Here we go. A decent stretch of time and I’m in the mood to get some serious work done for mine own self. Not entirely my time, as I do (thankfully) have some paid work to get done, but at least I’m not being inundated with a flurry of work and classes all at once. I have stockpiled a ton of footage in need of edits, tweaks, re-edits, and animation to be animated, etc. First, the weekend off for the most part. I need to rewire the 5.1 DTS surround system. That’s on deck in minutes. I need my mind crippling audio crispness and then the blu-ray, HD-DVD, and WDTV HD media players all connected in their brilliant picture and sound goodness. Then I will find something to relax with. It might be MAN OF STEEL, it might be something more classic like RAIDERS OF THE LOST ARK, or even the backlog of TV like AGENTS OF SHIELD or WALKING DEAD.
I’ve been working with several of my remaining cable access contacts about the show Clip Frames and mailed out about 3 sets of shows (approx 30 different 29 minute episodes). For outside the state of Ohio, I also send FRAMELINES to air on Education cable channels too. I like not giving up on public access even though it is a dying breed. Why not be on the old and the new formats? I strong web presence to go along with the channel surfers that still manage to find content old school.
Hitting the gym last night, again today, and tomorrow and the day after. With my time comes a major commitment to get healthier. I’m not losing weight (or specifically fat) enough yet. My foundation in healthy is a nil. With my time back comes home cooking too. I’ve added asparagus to my pallette. They are green, which normally I find completely offensive to taste, but baby steps.
My brain reached a certain zen state. I may lose my home soon, but that’s okay. I can make a new place home if I need to.

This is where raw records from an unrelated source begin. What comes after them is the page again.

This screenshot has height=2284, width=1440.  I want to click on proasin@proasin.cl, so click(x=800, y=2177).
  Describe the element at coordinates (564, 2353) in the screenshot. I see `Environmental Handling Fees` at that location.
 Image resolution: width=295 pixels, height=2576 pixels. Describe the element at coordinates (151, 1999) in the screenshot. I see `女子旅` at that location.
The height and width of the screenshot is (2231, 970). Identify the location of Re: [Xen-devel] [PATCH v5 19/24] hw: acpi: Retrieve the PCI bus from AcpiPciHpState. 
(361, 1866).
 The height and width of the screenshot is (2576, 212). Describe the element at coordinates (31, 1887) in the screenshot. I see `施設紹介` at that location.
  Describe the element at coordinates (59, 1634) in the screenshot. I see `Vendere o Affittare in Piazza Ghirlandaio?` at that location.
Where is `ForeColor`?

I refuse to let a lot tear me down right now. I need to stay strong for myself. No one else will and that’s okay too.
Making new movies brings me back to life. I’m just going to keep going back to that well until it stops making me feel awesome. I don’t care if other people don’t like what I do. Who gives a shit about that kind of nonsense? Filmmaking ain’t a sport and the only person to whom I need to answer to is me.
Or the cats. Always have to answer to their cries for food. Or attention. Or litter boxes. I have to go now.
“When you gonna make up your mind? When you gonna love you as much as I do?”